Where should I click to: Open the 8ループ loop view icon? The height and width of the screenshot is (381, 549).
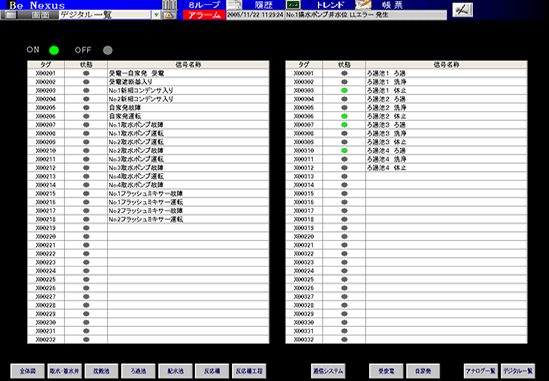point(169,5)
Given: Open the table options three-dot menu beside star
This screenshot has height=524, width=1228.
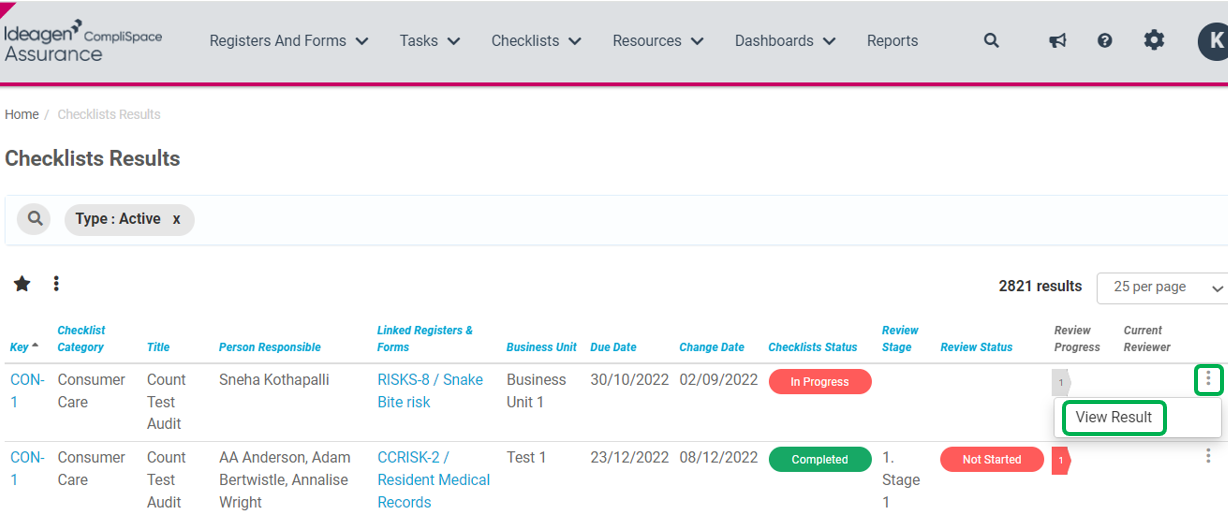Looking at the screenshot, I should click(x=56, y=284).
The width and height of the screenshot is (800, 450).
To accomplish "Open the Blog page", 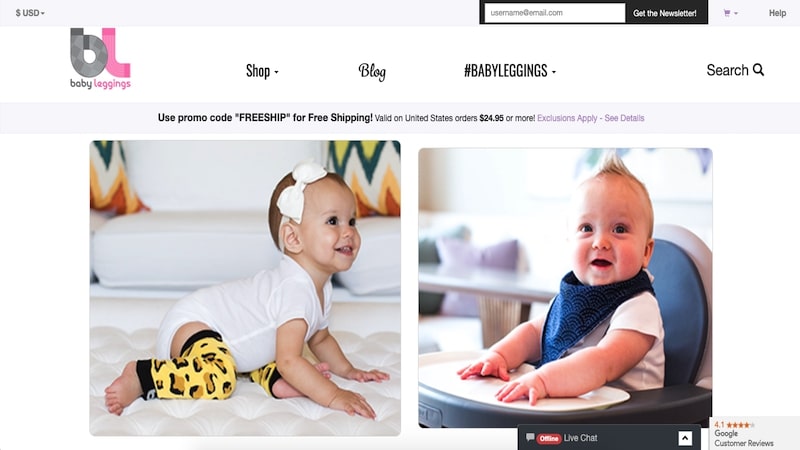I will [x=372, y=71].
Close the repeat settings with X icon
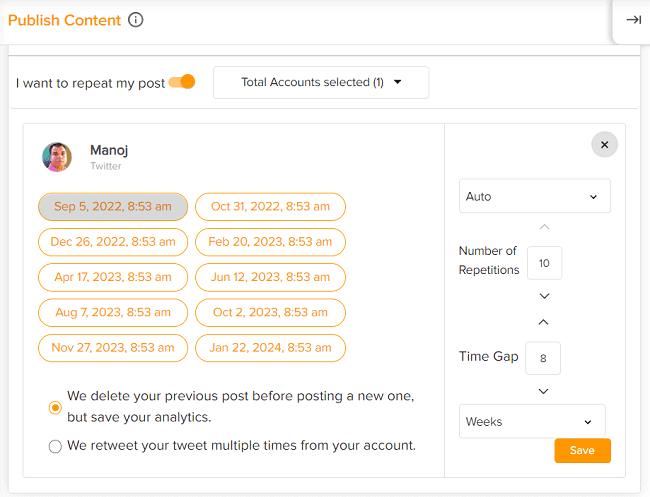This screenshot has height=497, width=650. [604, 145]
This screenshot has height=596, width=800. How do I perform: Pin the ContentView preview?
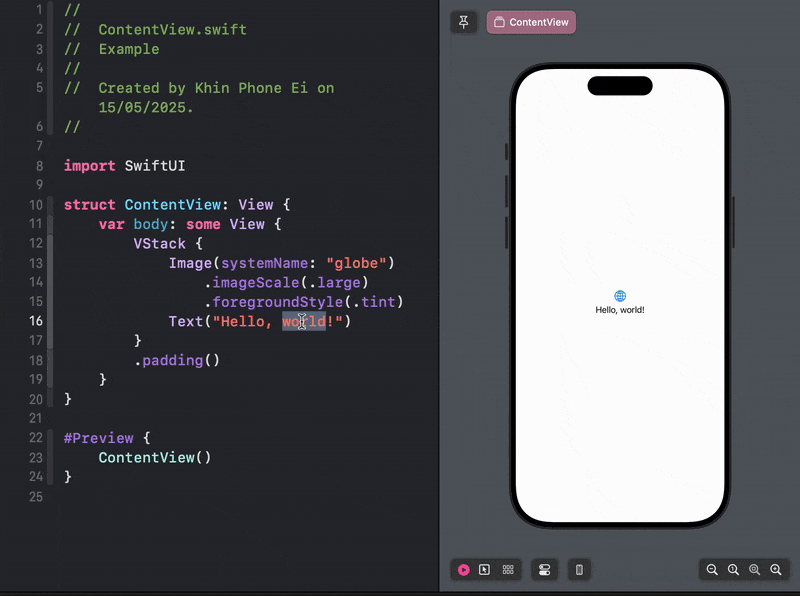click(463, 21)
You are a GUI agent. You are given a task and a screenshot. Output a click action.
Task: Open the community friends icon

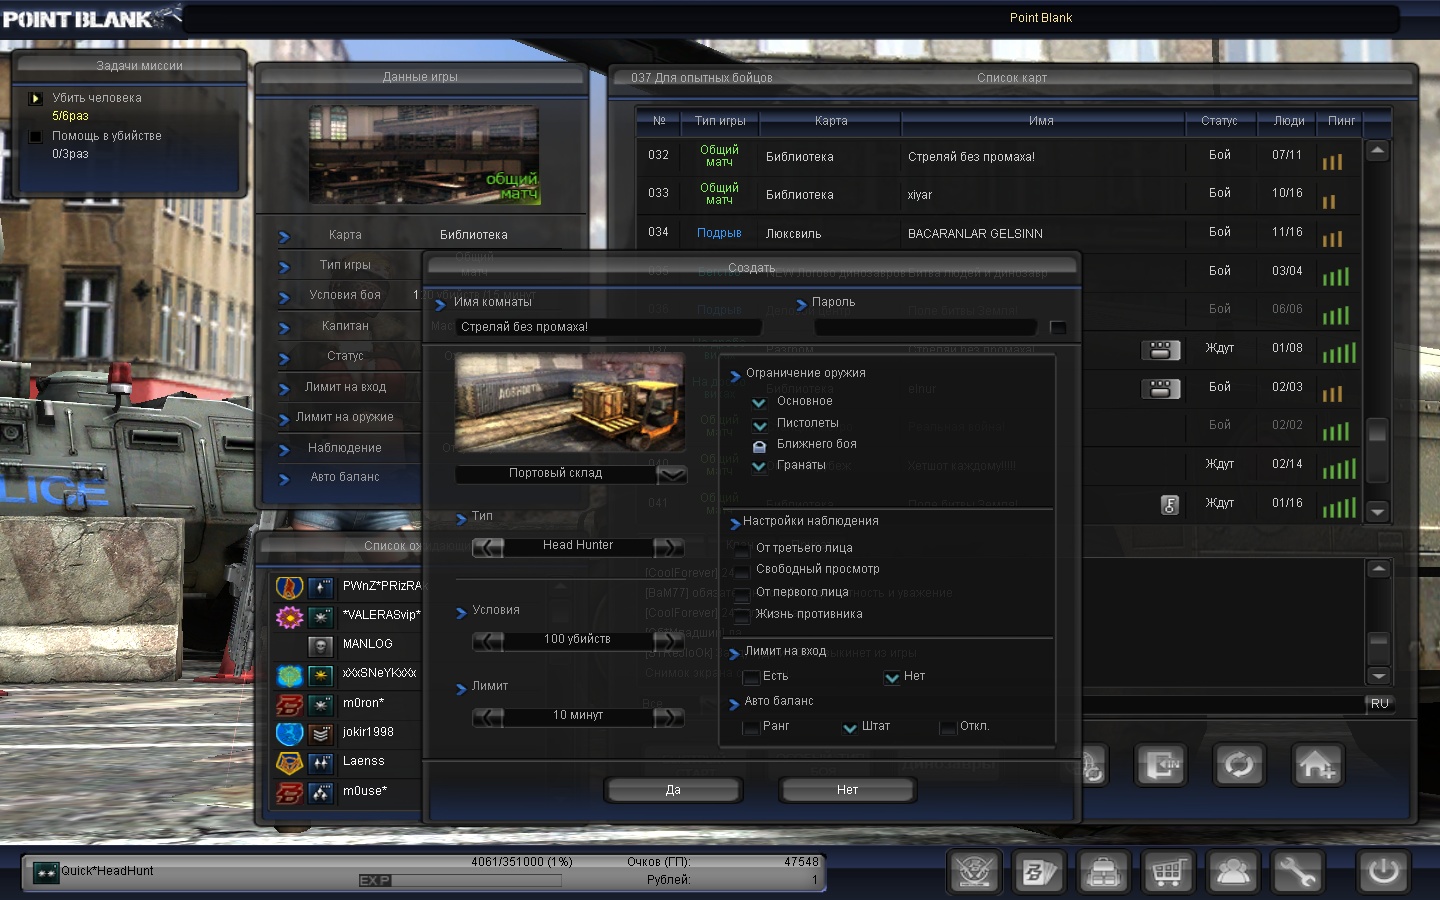[x=1233, y=872]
=-=-=
■ **What to produce**
Everything from the line containing "You are a GUI" through the last line of the records above is to be reproduced exactly, except the pictures.

■ **Reply to the exercise**
You are a GUI agent. You are given a task and a screenshot. Output a click action.
Task: Open the community friends icon

[x=1233, y=872]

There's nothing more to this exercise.